[[ TEXT SEGMENT, beginning ]]

FWIW: private/public, in connection with member functions, are,
even today, the single most important improvement in C++ over C.
The rest is just icing on the cake---pretty nice icing, in a lot
of cases, but not as important as the encapsulation.
I'd say the automatic construction and destruction that enables RAII is
the single most important improvement in C++ over C. It's one thing
that you simply can't do in C. Encapsulation is just icing on the cake!

The two are related; without the encapsulation, I doubt that
automatic construction and destruction would work. They're both
related to the idea that everything which happens to objects of
the class type is through members.

I suspect the different opinion is related to the size of the
projects we've worked on, however. I remember back when I was
programming in C: I'd define a struct and a set of functions to
manipulate it... and then cross my fingers that no one accessed
it except through the functions I'd provided. In smaller
projects, you may have more control over the programmers, and be
able to ensure that this doesn't happen. And ensuring the
initialization and automatic destruction---regardless of the
path which causes the variable to go out of scope---is an
important feature. When I said the rest is just "icing on the
cake", I was thinking of things like inheritance and templates:
both very powerful tools, but not as important as the
encapsulation (in the larger sense, including the idea that the
client cannot use an uninitialized instance of your object, nor
abandon an instance without proper cleanup).

[[ TEXT SEGMENT, end ]]
[[ ENTRIES SUPPLIED, beginning ]]

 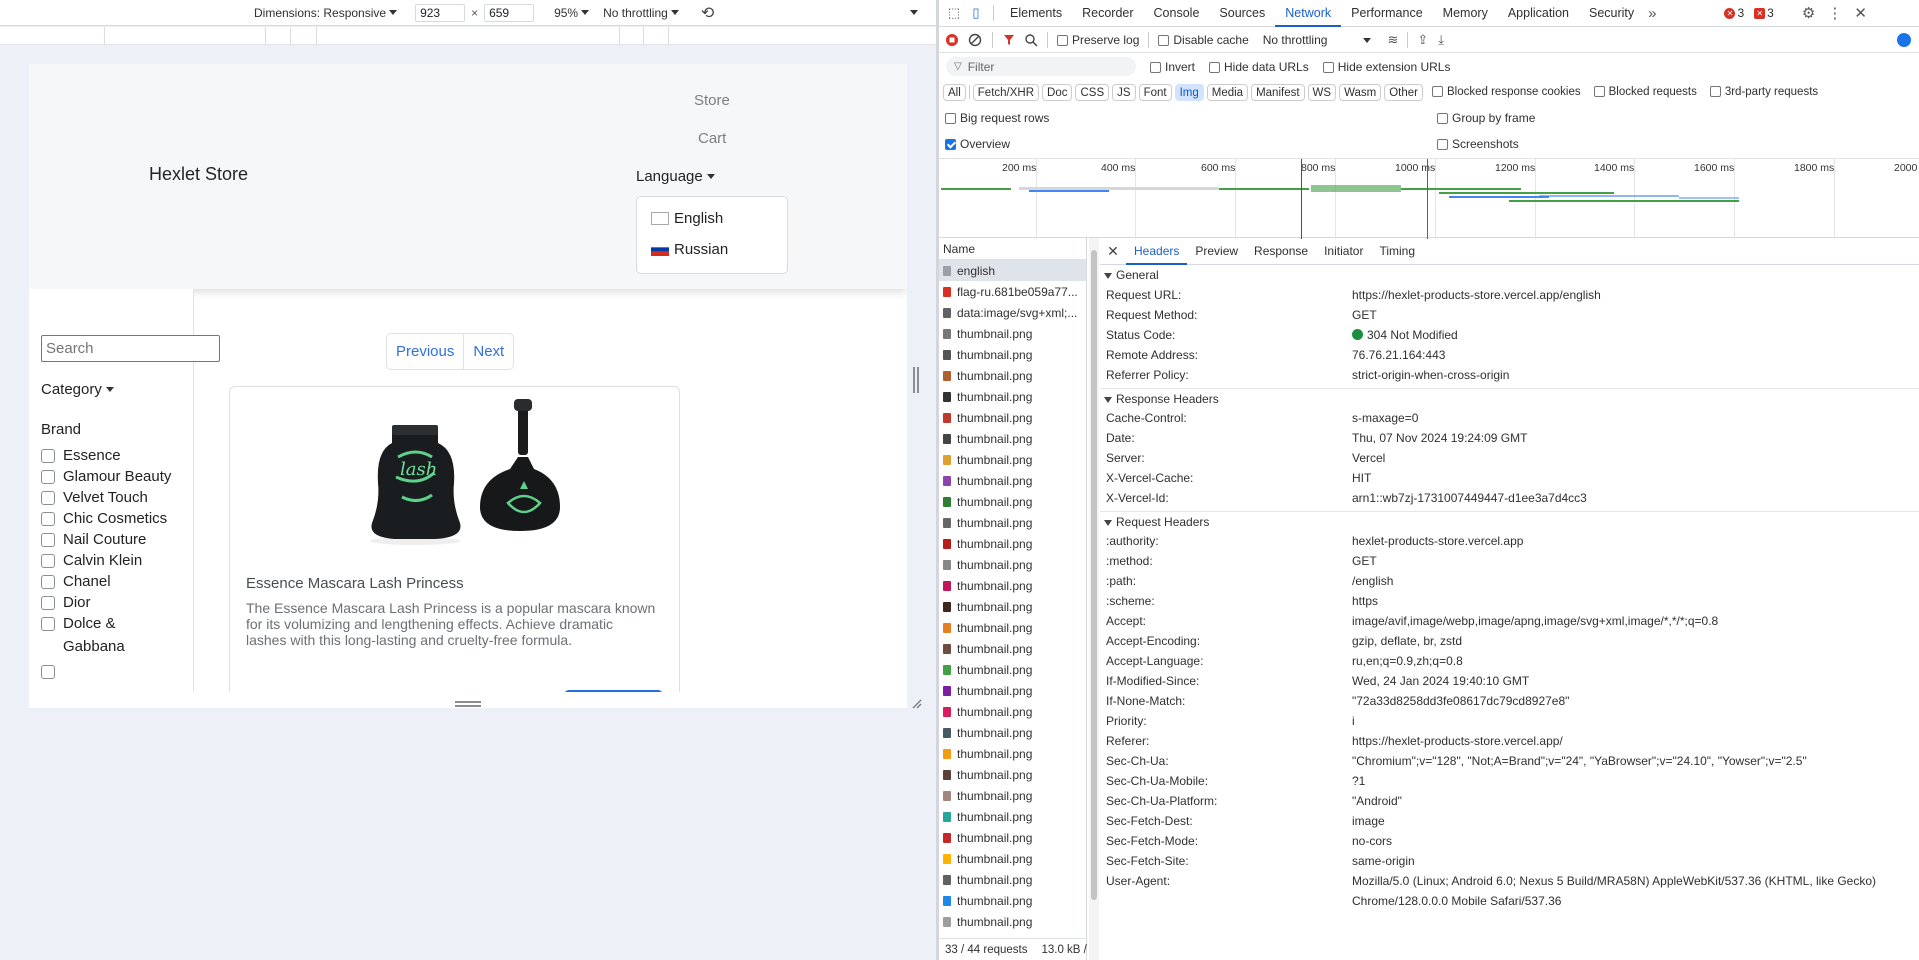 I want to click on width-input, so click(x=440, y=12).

[[ ENTRIES SUPPLIED, end ]]
[[ ENTRIES SUPPLIED, beginning ]]

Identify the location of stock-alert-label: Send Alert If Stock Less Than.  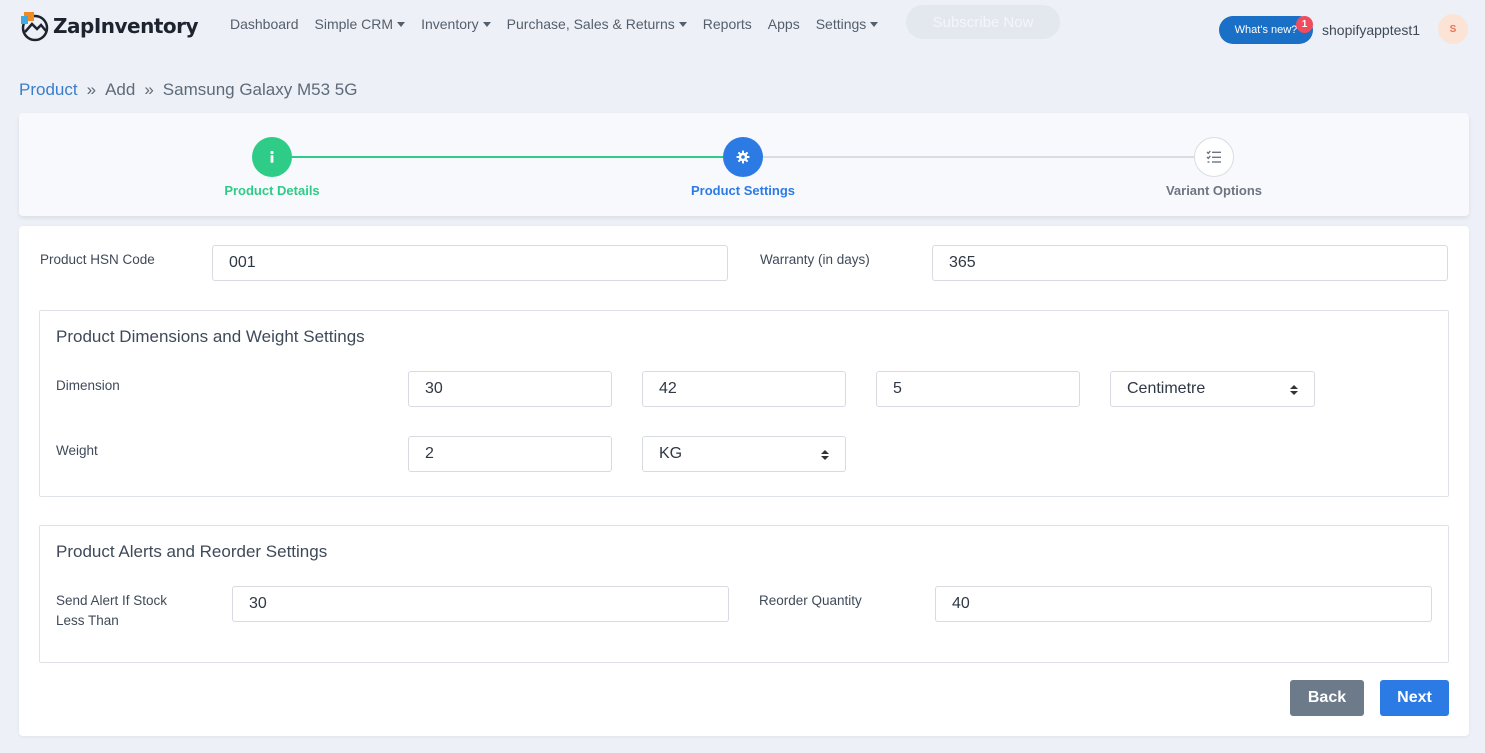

[[ ENTRIES SUPPLIED, end ]]

PROBLEMS AND TASKS
A – Answer these questions about the C++ discussion:
(i) What does the first paragraph call the single most important improvement in C++ over C?
(ii) What does the reply that follows name as that improvement instead?
(iii) Which two features does the writer say were meant by "icing on the cake"?
B – Please go on with the C++ discussion, starting after its last sentence.

RESPONSES PER TASK
A –
(i) Private/public, in connection with member functions.
(ii) The automatic construction and destruction that enables RAII.
(iii) Inheritance and templates.

B –
 
J

James Kanze

And even with CFront, Stroustrup argued (in "Design and Evolution
...", in 1994) that it wasn't a preprocessor -- it simply compiled to
C code instead of machine code.

CFront was definitly a compiler; I believe one OEM actually
modified it to produce object code (or maybe assembler)
directly. C code is just a convenient "intermediate" language.
Man-wai's statement reads like an echo from the late 1980s.

Man-wai's statement reads like a statement from someone who
knows neither C++ nor compilers.
 
N

Nick Keighley

Just a reminder: there was no bug in the Ariane's software.

I didn't say there was. But when a rocket falls from the sky we can
safely say there was a bug in something!
Management decided to just reuse it in a different context: the
software did what it was supposed to do, for the system it was
written for.  (In other words, stating that there was a bug in
the software is like saying that your C++ compiler has a bug
because it doesn't correctly compile someone's Ada program.)

error: the system behaves in manner not expected by a reasonable user

It is an interesting point with regards to the the question at
hand: at a larger level, the requirements of the system are to
auto-destruct if a bug is found.  (The Ariane auto-destructed
because the software determined that the systems providing its
input were defective, since the values were impossible.)

I understood it was destroyed by the range safety officer

 If you
aren't sure that you have full control, better to auto-destruct
than to risk crashing into a populated city.

are there many near the Ariane launch site?
 
M

Michael Doubez

I didn't say there was. But when a rocket falls from the sky we can
safely say there was a bug in something!

Actually, there was, a variable was supposed within reasonable range.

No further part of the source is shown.